Kebanggaan atas prestasi ibadah kerap muncul samar-samar di dalam hati, dan
justru di sinilah tantangan terberatnya.
Pernyataan
Syekh Ibnu Atha’illah tersebut mengingatkan kita semua bahwa semakin bertakwa
seseorang seharusnya semakin takut ia terperosok pada takabur. Beribadah atau
berbuat baik mungkin adalah hal yang susah, tapi jelas lebih susah beribadah
dan berbuat baik namun tanpa merasa lebih baik daripada orang yang tak
beribadah atau berbuat baik.
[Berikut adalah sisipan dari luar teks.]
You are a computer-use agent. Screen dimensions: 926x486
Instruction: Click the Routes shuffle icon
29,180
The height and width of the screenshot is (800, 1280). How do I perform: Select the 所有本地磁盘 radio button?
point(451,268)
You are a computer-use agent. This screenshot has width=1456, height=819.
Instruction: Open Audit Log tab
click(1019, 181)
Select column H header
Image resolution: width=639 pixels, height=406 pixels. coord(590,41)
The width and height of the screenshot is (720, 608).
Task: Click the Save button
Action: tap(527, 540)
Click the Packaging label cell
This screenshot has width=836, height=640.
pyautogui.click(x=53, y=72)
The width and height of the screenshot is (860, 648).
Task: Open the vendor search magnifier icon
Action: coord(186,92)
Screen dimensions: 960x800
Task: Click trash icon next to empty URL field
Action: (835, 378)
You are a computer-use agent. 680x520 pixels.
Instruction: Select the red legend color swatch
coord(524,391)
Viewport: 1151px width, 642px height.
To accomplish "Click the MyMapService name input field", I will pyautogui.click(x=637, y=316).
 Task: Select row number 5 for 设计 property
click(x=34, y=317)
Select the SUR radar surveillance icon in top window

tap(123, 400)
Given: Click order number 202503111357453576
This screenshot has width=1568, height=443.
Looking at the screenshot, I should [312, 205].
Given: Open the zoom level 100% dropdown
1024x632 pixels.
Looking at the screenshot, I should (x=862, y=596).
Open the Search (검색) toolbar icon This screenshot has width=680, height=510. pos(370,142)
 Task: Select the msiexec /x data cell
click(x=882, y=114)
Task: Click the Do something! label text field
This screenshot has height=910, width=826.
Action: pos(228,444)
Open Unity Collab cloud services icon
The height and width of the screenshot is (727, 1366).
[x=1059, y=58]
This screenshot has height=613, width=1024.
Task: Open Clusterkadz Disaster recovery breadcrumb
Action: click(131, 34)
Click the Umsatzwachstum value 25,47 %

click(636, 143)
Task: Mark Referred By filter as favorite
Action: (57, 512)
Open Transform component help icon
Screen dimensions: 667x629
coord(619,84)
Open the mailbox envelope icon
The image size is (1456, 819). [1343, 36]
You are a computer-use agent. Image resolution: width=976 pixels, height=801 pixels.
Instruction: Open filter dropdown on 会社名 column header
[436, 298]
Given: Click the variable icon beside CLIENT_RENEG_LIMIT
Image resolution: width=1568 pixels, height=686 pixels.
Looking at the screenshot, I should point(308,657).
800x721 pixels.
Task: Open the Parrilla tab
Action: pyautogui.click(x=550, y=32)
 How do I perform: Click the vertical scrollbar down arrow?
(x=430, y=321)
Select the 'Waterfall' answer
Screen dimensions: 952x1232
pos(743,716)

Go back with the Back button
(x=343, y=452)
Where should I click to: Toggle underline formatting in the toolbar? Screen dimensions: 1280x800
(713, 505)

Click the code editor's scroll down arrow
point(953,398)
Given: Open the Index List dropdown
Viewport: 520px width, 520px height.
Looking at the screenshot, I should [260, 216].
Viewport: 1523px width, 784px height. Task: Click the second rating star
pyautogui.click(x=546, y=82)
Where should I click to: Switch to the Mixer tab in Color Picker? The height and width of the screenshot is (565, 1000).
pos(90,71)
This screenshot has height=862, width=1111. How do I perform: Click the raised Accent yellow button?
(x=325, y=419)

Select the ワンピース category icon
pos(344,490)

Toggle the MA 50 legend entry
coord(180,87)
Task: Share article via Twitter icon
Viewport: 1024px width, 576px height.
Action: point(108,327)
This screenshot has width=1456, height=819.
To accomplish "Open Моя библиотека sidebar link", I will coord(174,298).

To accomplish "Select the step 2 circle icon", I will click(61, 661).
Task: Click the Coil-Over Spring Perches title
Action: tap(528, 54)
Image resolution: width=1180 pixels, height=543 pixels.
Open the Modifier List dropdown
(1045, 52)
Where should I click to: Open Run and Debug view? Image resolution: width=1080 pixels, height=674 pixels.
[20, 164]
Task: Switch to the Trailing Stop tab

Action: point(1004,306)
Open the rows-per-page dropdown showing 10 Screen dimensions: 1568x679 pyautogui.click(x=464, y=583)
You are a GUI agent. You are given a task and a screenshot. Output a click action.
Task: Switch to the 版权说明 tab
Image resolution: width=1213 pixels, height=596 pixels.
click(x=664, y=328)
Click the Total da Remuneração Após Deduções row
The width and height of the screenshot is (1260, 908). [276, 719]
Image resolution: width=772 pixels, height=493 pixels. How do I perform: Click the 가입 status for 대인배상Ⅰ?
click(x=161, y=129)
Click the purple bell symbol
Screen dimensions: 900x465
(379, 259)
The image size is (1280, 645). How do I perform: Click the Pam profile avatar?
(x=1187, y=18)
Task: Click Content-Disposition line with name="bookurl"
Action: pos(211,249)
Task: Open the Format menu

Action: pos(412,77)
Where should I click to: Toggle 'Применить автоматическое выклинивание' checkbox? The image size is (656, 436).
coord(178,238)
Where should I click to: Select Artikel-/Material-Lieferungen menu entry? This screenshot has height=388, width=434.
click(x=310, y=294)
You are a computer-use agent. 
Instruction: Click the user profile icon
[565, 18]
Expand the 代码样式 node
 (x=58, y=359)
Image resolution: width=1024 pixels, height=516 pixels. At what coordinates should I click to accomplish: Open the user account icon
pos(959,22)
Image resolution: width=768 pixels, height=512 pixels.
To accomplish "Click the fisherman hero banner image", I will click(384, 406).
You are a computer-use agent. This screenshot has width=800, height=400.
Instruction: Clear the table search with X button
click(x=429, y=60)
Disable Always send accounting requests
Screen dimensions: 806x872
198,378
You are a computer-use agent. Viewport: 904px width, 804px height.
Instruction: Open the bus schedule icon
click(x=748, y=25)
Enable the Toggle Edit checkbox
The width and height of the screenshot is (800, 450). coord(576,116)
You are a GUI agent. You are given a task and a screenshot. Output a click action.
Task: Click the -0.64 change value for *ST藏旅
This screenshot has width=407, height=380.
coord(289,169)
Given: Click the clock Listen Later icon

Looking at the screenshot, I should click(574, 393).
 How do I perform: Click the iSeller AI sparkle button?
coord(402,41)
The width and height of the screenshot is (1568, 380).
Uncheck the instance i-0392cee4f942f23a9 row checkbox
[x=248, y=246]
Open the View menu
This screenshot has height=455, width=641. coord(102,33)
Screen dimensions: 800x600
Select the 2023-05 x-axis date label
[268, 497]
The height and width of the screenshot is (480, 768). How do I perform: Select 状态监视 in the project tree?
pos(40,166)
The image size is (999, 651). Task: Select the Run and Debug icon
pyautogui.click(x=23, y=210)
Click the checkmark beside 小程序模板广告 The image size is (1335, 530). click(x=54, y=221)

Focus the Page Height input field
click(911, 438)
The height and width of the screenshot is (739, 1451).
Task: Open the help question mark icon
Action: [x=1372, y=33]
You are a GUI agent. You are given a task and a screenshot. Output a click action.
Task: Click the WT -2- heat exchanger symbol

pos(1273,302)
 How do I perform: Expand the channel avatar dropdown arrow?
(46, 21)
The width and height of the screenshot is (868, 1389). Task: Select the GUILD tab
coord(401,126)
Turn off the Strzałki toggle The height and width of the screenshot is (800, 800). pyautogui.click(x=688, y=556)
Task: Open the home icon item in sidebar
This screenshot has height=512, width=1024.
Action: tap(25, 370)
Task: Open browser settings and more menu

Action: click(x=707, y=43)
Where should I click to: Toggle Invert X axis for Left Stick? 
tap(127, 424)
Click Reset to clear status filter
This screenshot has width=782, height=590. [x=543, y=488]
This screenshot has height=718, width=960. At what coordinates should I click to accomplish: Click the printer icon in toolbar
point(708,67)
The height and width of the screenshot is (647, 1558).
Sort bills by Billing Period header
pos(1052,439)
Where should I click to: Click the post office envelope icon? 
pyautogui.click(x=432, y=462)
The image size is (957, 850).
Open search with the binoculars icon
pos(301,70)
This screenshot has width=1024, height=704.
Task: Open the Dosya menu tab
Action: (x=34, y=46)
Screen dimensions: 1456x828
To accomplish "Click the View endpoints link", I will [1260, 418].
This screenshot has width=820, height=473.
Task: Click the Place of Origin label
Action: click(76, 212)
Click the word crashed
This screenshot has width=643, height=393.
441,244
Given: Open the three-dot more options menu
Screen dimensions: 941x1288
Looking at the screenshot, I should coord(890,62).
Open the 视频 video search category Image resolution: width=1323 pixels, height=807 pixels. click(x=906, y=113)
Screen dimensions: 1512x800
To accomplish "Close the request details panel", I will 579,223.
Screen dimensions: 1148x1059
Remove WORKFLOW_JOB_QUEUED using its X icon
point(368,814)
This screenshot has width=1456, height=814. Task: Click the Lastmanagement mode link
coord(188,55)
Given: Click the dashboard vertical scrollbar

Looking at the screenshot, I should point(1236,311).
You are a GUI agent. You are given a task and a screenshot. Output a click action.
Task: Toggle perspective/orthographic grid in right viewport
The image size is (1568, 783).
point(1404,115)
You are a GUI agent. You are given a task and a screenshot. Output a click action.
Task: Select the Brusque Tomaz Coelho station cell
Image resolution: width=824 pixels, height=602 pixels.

Karena itu prestasi ketakwaan secara lahiriah
harus diimbangi dengan terus-menerus koreksi diri secara batiniyah.
Dalam al-Hikam
Syekh Ibnu Athai’illah juga menyebutkan:
رُبَّ عُمُرٍ
اتَّسَعَتْ آمادُهُ وَقَلَّتْ أمْدادُهُ، وَرُبَّ عُمُرٍ قَليلَةٌ آمادُهُ
كَثيرَةٌ أمْدادُهُ.
"Kadang umur berlangsung panjang namun manfaat kurang. Kadang pula umur berlangsung pendek namun manfaat melimpah."
Dalam hidup
ini kualitas usia manusia tidak diukur panjang-pendeknya, melainkan sejauh mana
umur itu berfaedah untuk menuju atqâkum (hamba paling bertakwa).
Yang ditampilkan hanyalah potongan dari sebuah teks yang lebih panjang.